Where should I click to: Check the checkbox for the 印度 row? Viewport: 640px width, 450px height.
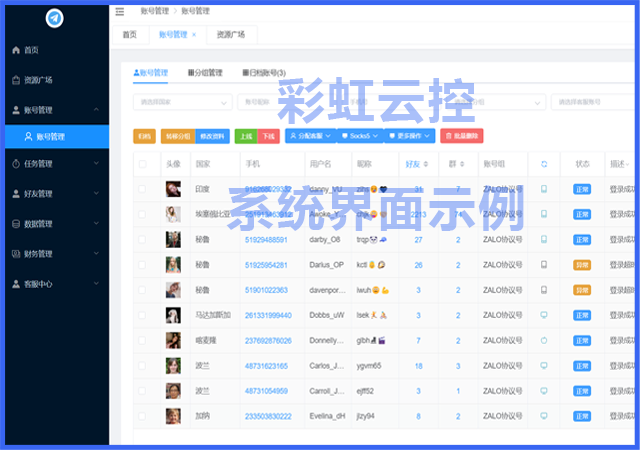pos(142,189)
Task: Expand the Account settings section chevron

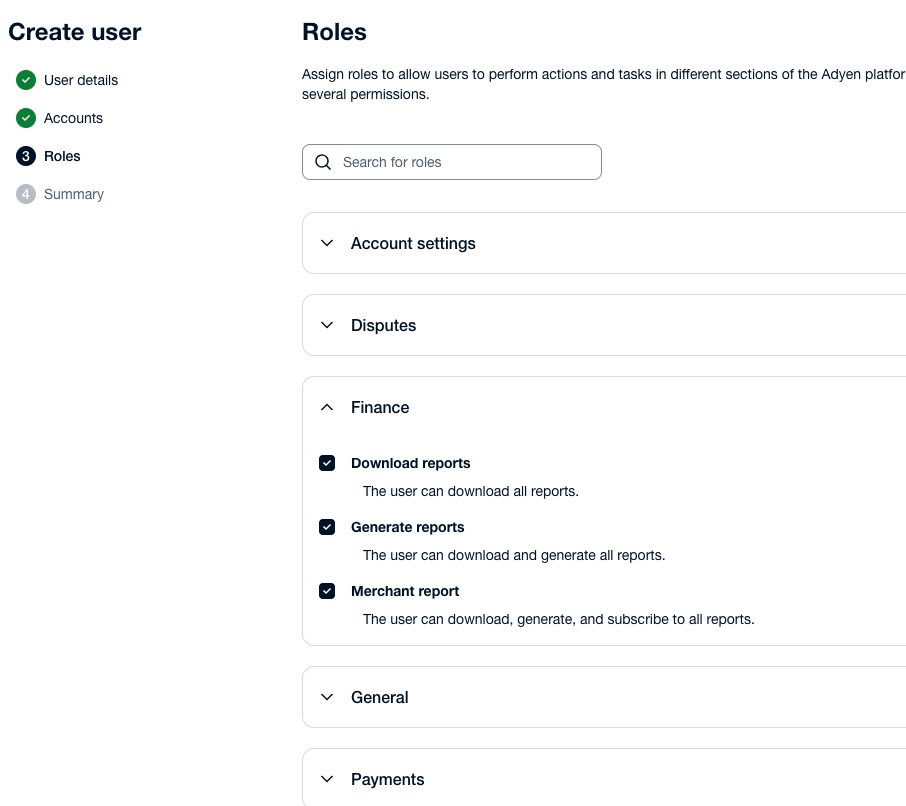Action: (327, 243)

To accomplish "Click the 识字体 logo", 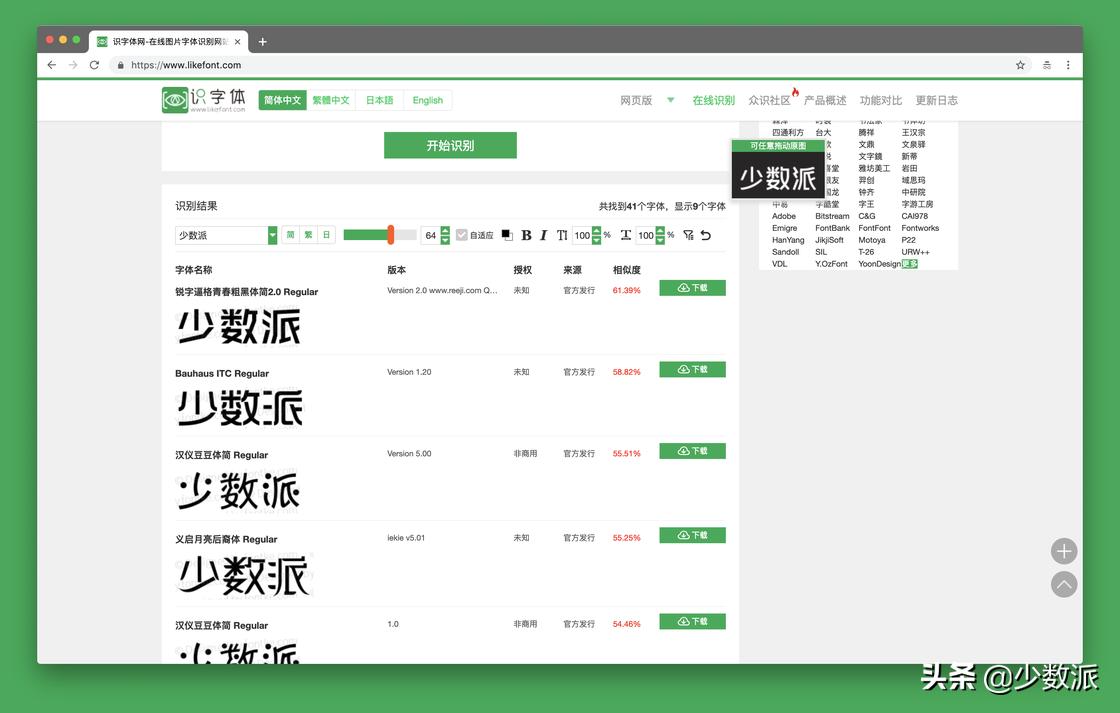I will pos(198,99).
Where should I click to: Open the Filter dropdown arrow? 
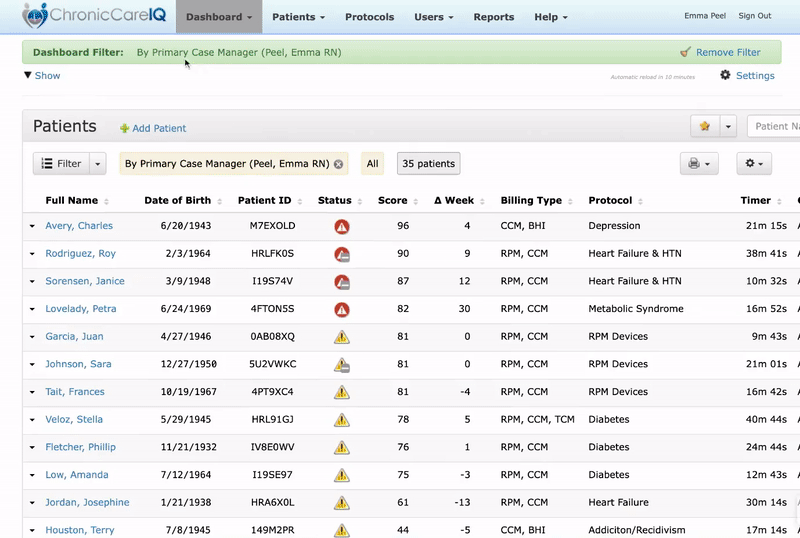point(98,164)
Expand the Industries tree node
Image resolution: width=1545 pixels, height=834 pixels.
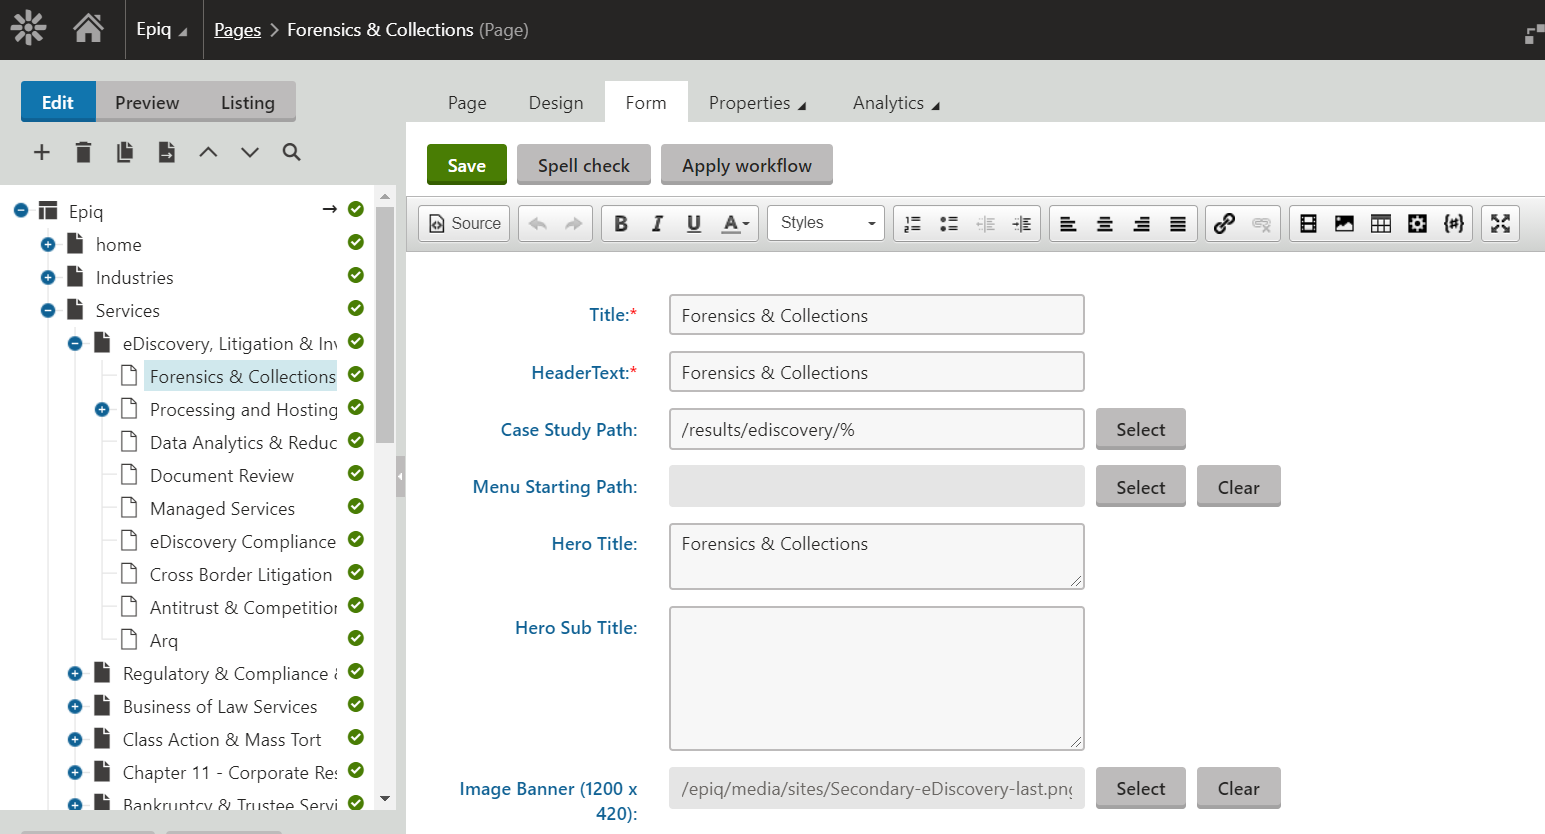[48, 278]
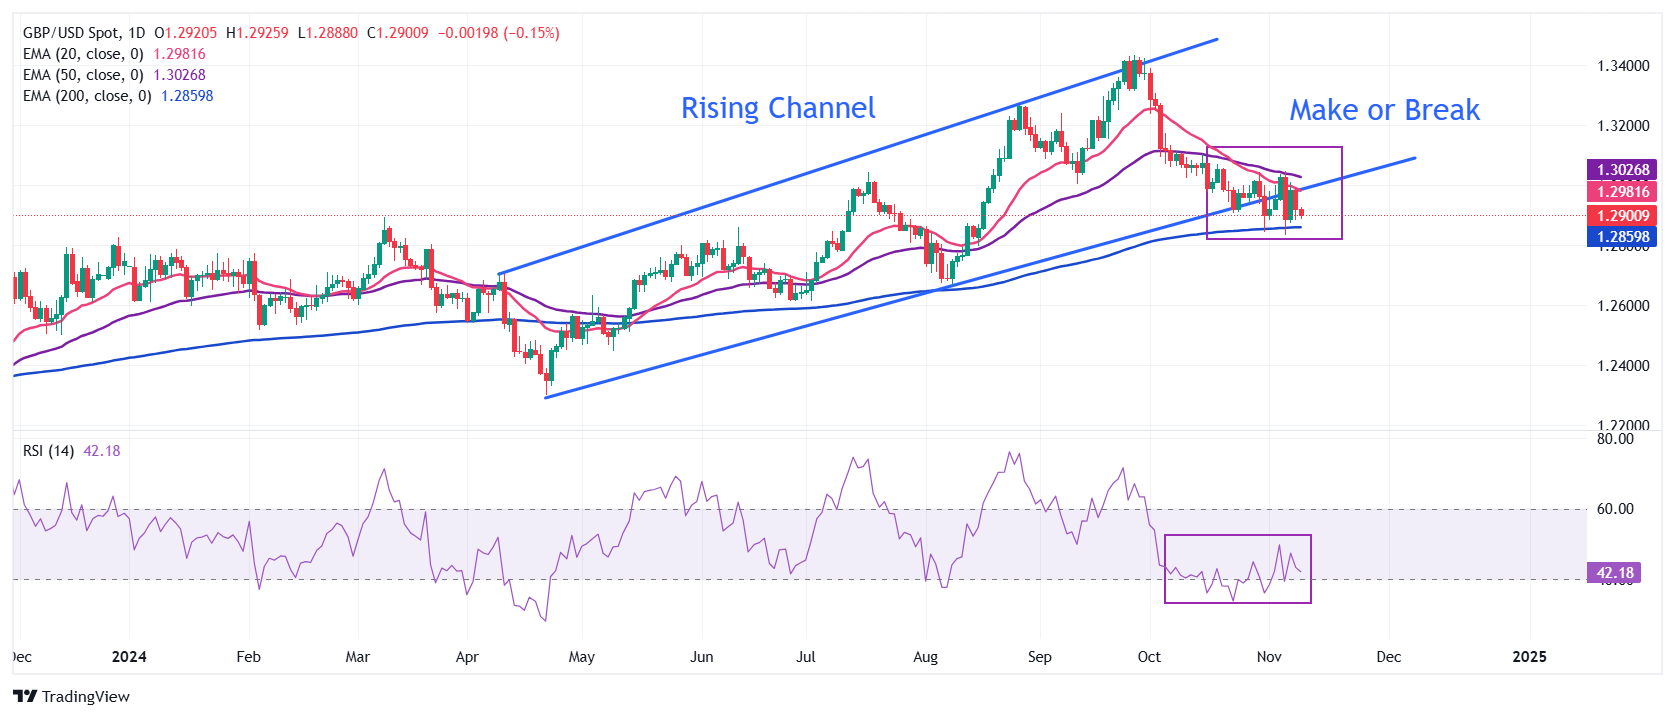Image resolution: width=1675 pixels, height=718 pixels.
Task: Select the EMA 20 indicator legend
Action: point(83,54)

========

Task requirements: Copy the lines above exactly, starting at the one with "Where should I click to: Open" and ending at the one with "Expand the Industries tree node", both included. Leave out any pictures and add nothing else.

Your response:
Where should I click to: Open the Filter dropdown arrow? 
point(98,164)
Expand the Industries tree node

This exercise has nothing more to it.